Universities are teeming with brilliant minds. Students are often young and optimistic, and have the academic intelligence to challenge and improve the way we live. Equally, TEDx brings together people who question, challenge, and rethink the world we live in.
The TED website recognises universities as ‘centres of knowledge and incubators for great ideas’, and calls them the ‘perfect match for TEDx events’.
In my mind, there are great differences between the average student and the average TEDx goer or speaker. However, this difference has the potential to make the combination of TEDx and university even more powerful than either is alone.

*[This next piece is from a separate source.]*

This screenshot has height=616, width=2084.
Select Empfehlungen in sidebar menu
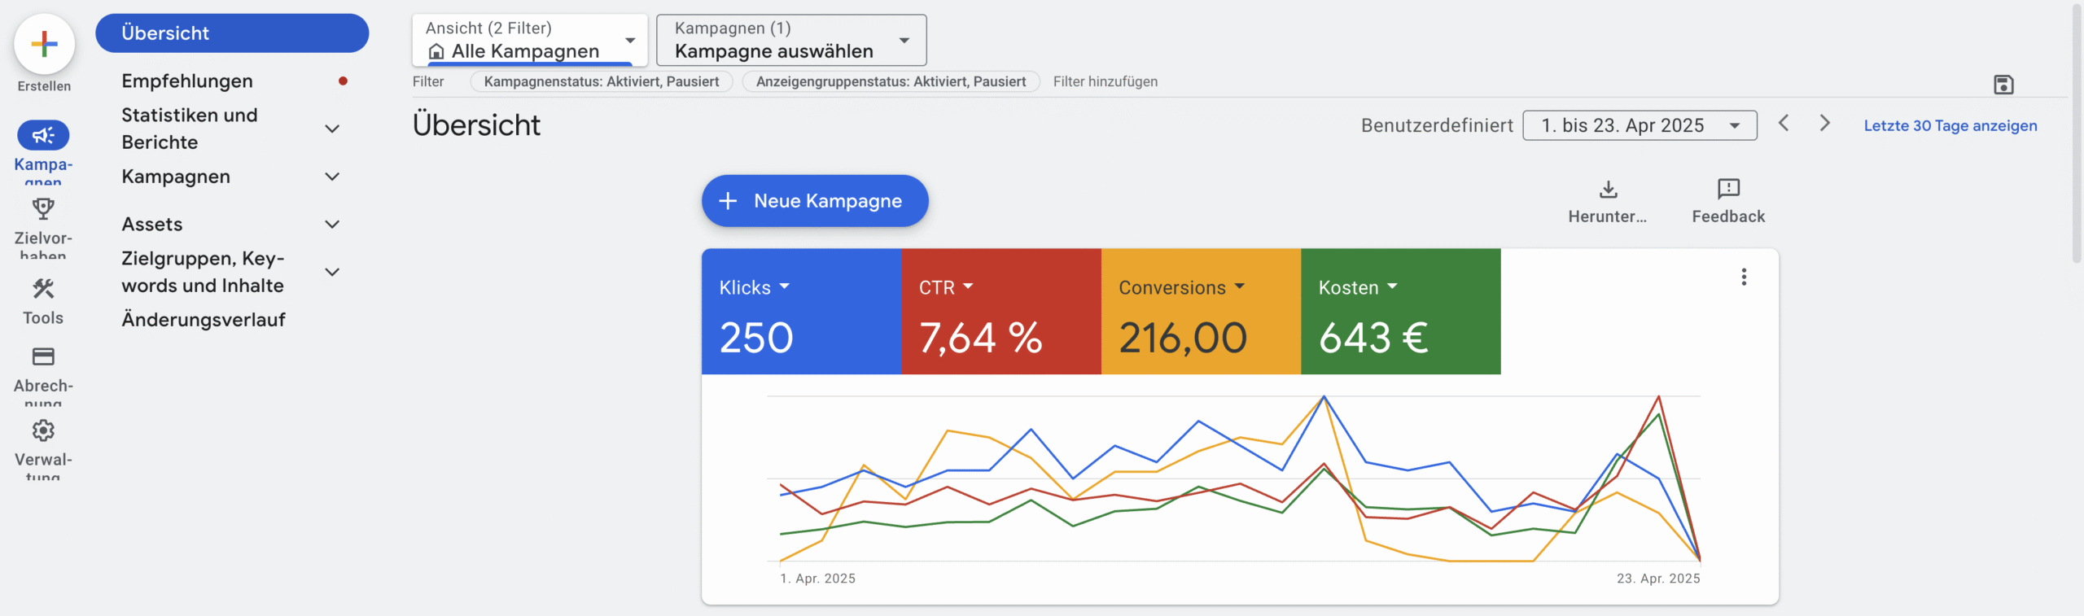[187, 81]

In my experience, most students don’t learn for the knowledge to be gained by learning; they learn to further their careers. During my undergraduate degree, I wasn’t particularly excited about learning the ins and outs of the French subjunctive or understanding how the GDR was portrayed in German films; I mostly just wanted the certificate to say that I had more or less mastered French and German, so that I could become a translator.
Though many students are passionate about their subjects before they arrive at university, there often comes a point (probably during a two hour lecture or a mammoth revision session) when that loves dies, and is replaced by the simple desire for a 2.1 or even that absolute minimum of 40%.
Whilst universities are full of the best brains around, many of these brains are not doing what they’re best at – learning, questioning, and creating -, because there is, of course, a difference between learning and studying. They’re simply going through the motions of being students, and preparing for life in the world of work.
Of course this isn’t true of every student. Each campus has its share of passionate doers, go getters and world changers. These are the students, I suspect, who have already heard of TEDx. Maybe they’ve already been to an event or helped to organise one. But this post isn’t about those students.
The particular power of the presence of TEDx events at universities lies in the potential to wake up those students who are plodding through university life, not questioning, and not really learning.
Bringing TEDx to universities is an opportunity to reach those students, and to reintroduce them to the power and fun of learning for knowledge and for personal gain, and to show them that learning and ideas can be relevant, exciting, and useful in their everyday lives. It’s an opportunity to join together great ideas and great minds.
And, if just one idea worth sharing resonates with one student on 8th December, TEDx UoN will have succeeded in sowing the seeds for more ideas worth sharing in the future, from that student.
Note: the opinions expressed in this post are those of the author, not TEDxUoN.